Return all of the entries exactly, but do not include the pictures.

INFORMATION SHOWN: Begin

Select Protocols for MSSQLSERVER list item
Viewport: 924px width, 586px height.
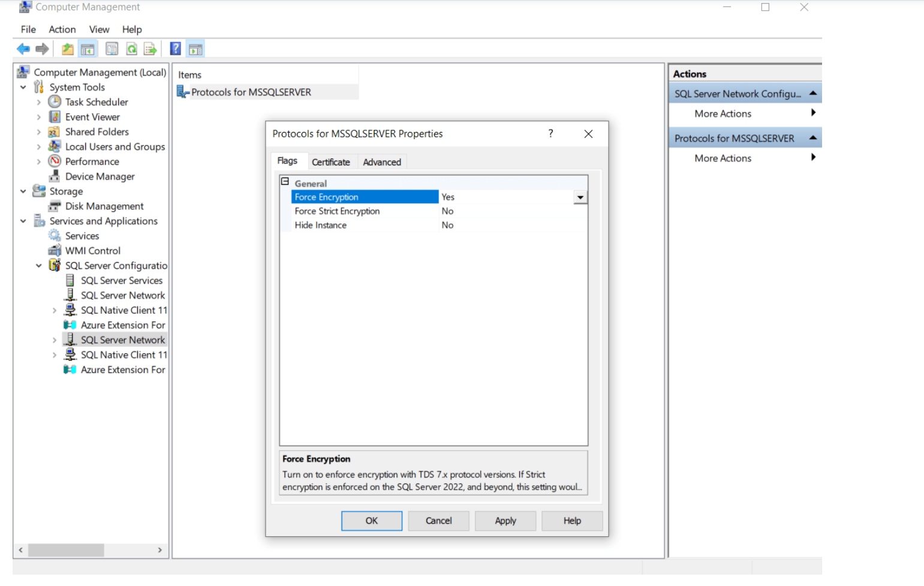coord(251,92)
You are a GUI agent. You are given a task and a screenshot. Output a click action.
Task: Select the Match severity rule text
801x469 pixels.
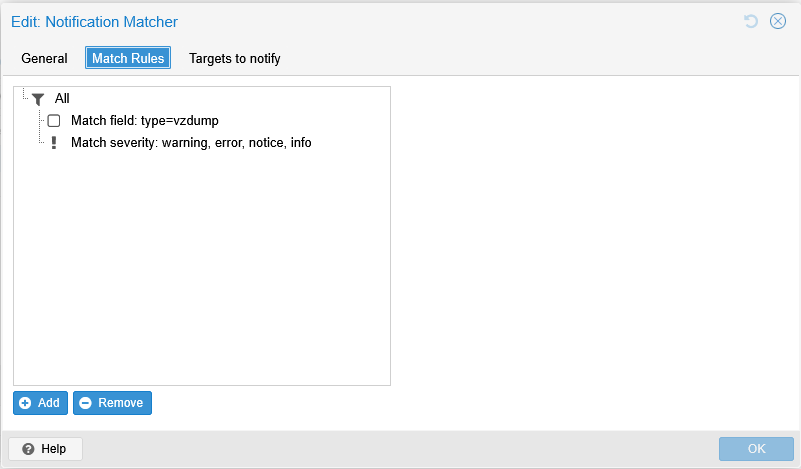tap(191, 143)
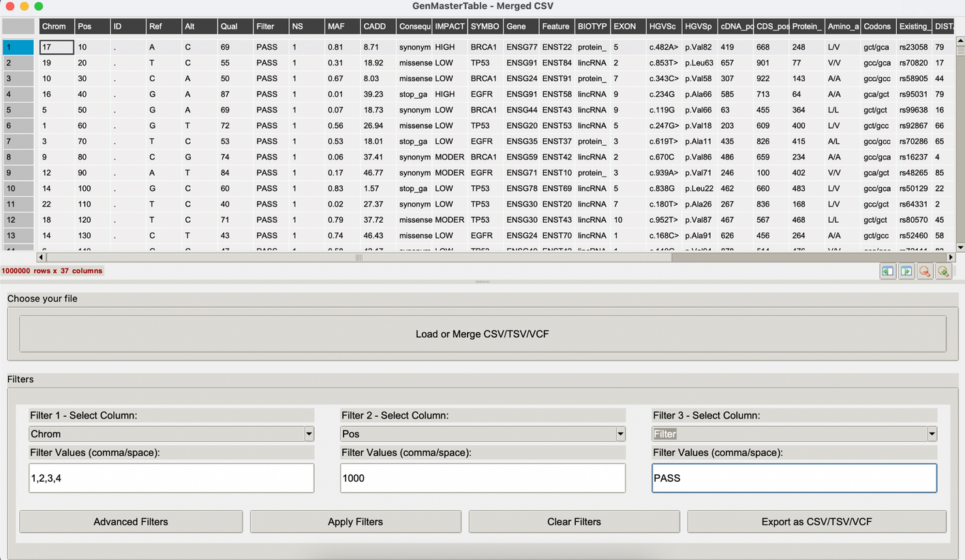Focus the Filter 1 values field containing 1,2,3,4
Screen dimensions: 965x560
pyautogui.click(x=171, y=478)
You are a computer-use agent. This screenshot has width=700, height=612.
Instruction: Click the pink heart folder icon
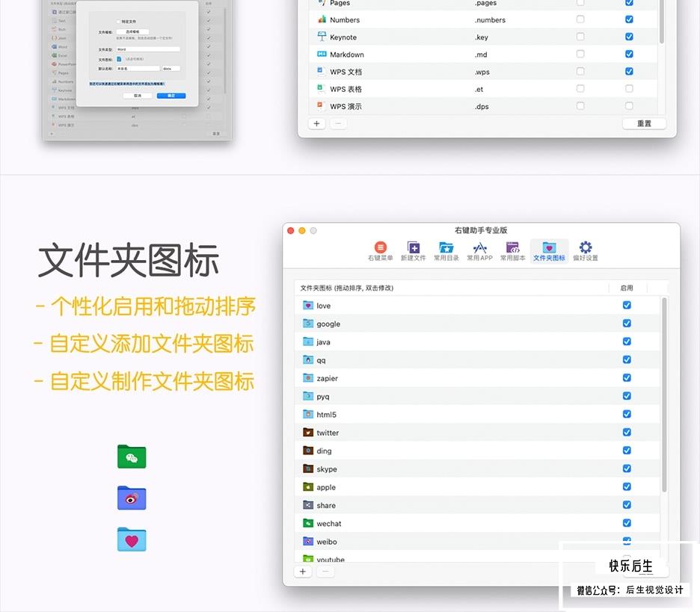coord(132,540)
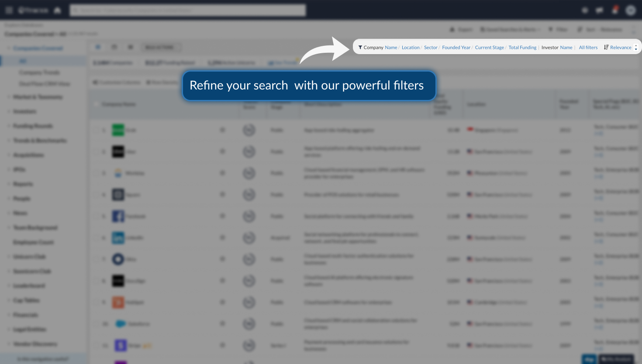
Task: Click the funnel filter icon before Company
Action: pos(360,48)
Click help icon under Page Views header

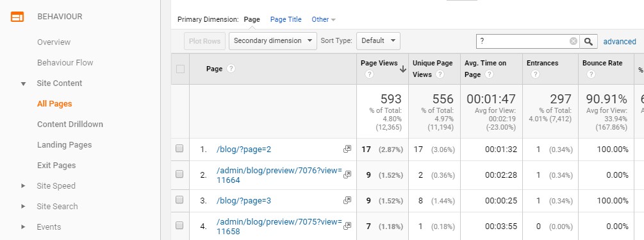tap(369, 74)
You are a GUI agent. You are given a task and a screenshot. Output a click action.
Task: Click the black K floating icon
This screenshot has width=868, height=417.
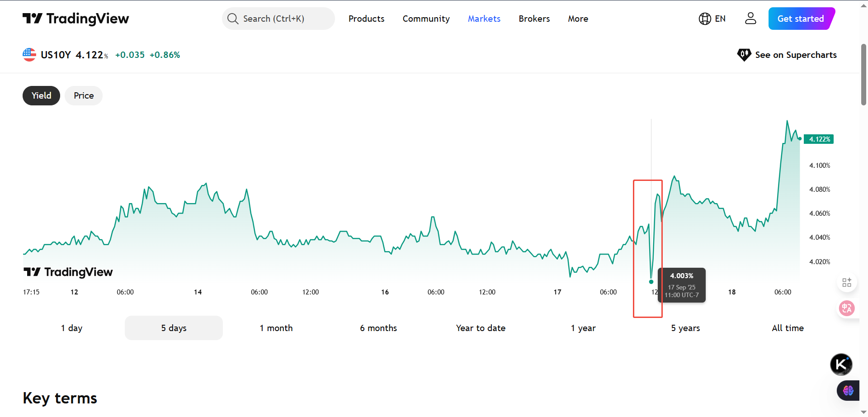coord(841,364)
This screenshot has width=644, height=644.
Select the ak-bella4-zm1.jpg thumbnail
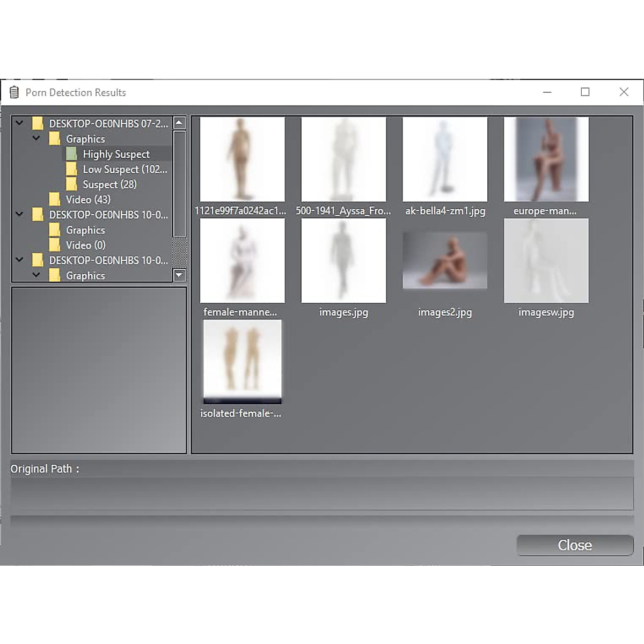click(x=445, y=159)
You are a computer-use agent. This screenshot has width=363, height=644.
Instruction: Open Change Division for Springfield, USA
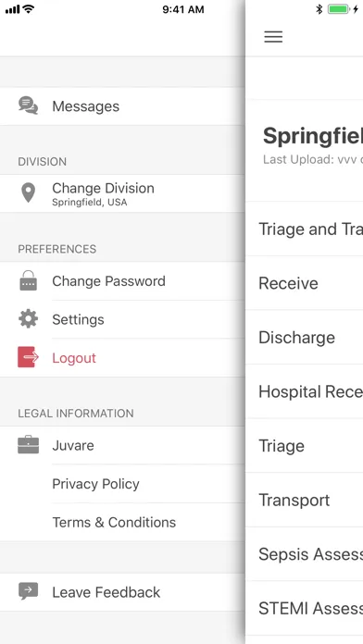pos(122,193)
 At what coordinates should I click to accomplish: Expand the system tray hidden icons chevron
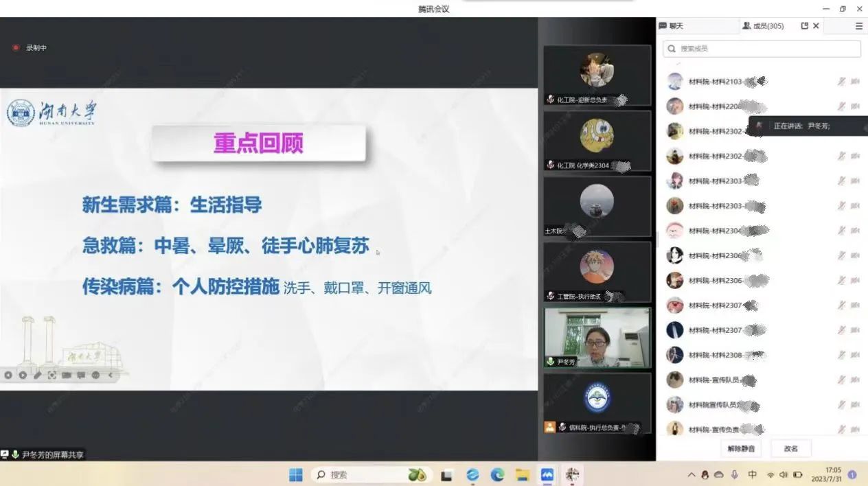click(x=691, y=475)
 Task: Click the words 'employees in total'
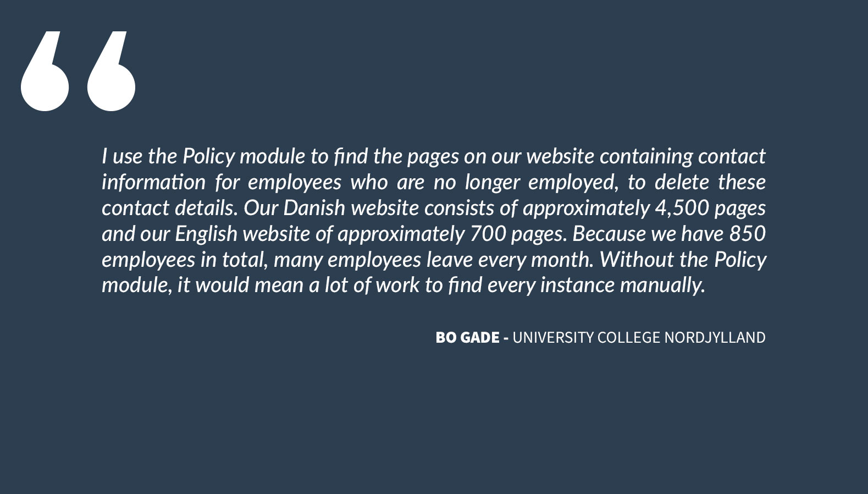point(185,260)
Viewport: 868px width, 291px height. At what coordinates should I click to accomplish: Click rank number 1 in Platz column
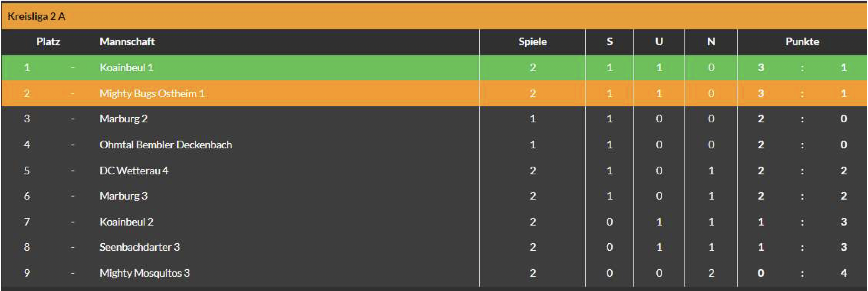27,68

INFORMATION SHOWN: End

■ SOLUTION FOR THIS EXERCISE ■
Select Protocols for MSSQLSERVER list item
Viewport: 924px width, 586px height.
coord(251,92)
You are a GUI agent. You are given a task and a screenshot. Output a click action.
Task: Select the Match severity rule text
801x469 pixels.
tap(191, 143)
Focus the Filter 1 values field containing 1,2,3,4
Screen dimensions: 965x560
pyautogui.click(x=171, y=478)
You are a computer-use agent. This screenshot has width=700, height=612.
Instruction: Click the pink heart folder icon
coord(132,540)
Task: Click the funnel filter icon before Company
Action: pos(360,48)
Click help icon under Page Views header

tap(369, 74)
You are a GUI agent. You are given a task and a screenshot. Output a click action.
Task: Click the black K floating icon
This screenshot has width=868, height=417.
coord(841,364)
This screenshot has width=644, height=644.
Select the ak-bella4-zm1.jpg thumbnail
click(x=445, y=159)
You are a computer-use agent. This screenshot has width=363, height=644.
Instruction: Open Change Division for Springfield, USA
pos(122,193)
 At what coordinates should I click to accomplish: Expand the system tray hidden icons chevron
click(x=691, y=475)
 Task: Click the words 'employees in total'
point(185,260)
Viewport: 868px width, 291px height. At what coordinates should I click to accomplish: Click rank number 1 in Platz column
27,68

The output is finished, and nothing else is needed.